金沢大は「まずは学生に興味をもってもらうこと」に心を砕いた。
学生がくつろげる雰囲気づくりもその一つ。センターの壁を白からクリーム色にし、床は木目調のフローリングに。「ゼミがある文系と違って、医学生には“たまり場”が少ないから」。今は、学生が昼にお弁当を持って集まり、放課後には勉強する場になった。

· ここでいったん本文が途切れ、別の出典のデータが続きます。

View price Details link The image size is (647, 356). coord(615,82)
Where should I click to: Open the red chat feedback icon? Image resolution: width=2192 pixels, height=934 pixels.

所属する医学生らがセンターの魅力として口をそろえるのは、新井特任准教授が専従でいること。医学生の一人は「忙しくて時間をつくれない医師がいつもいて、相談に乗ってくれる。そんな存在は、いつか自分が診療科を決める上で大きく影響すると思う」と話す。産婦人科希望者の増加という実績はまだ出ていないが、期待は高まる。
(医療 産科医不足に挑む(中)学生確保へ試行錯誤)


臨床研修で医学生と病院の取り次ぎを行う「医師臨床研修マッチング協議会」が昨年行った調査によると、「将来的に進みたい診療科」(回答数2224人)に、産婦人科を挙げた医学生(一部卒業生を含む)は131人。最も多かった内科(743人)の5分の1以下だそうです。

背景としては、やはりキツイ労働条件に訴訟リスクが高いといったことがあると思われます。他に、いわゆるメジャー(一般内科・外科)以外にはなかなか興味を持たれない、といったことがあるそうです。

その点を解消しようと、上記の新井特任准教授はいわゆる"ゼミ"風の教室を開いているようです。特別講義や勉強会を開いているところは他大学にもあるでしょうが、より実践的なトレーニングに焦点を当てている点で異なるようです。

「興味あるけど、(業務内容などが)よく分からない…」といった学生には良いかもしれませんね。体験することで、よりはっきりとしたイメージが湧きやすい、という臨床実習の良い点を取り入れたものになっているようです。

こうした草の根といった感じの勧誘が全国的に広まれば、人手不足の解消に十分な効果が期待できるのではないでしょうか。単に「高い給与を出します」といった甘言を囁くよりは、よっぽど効果があるように思われます。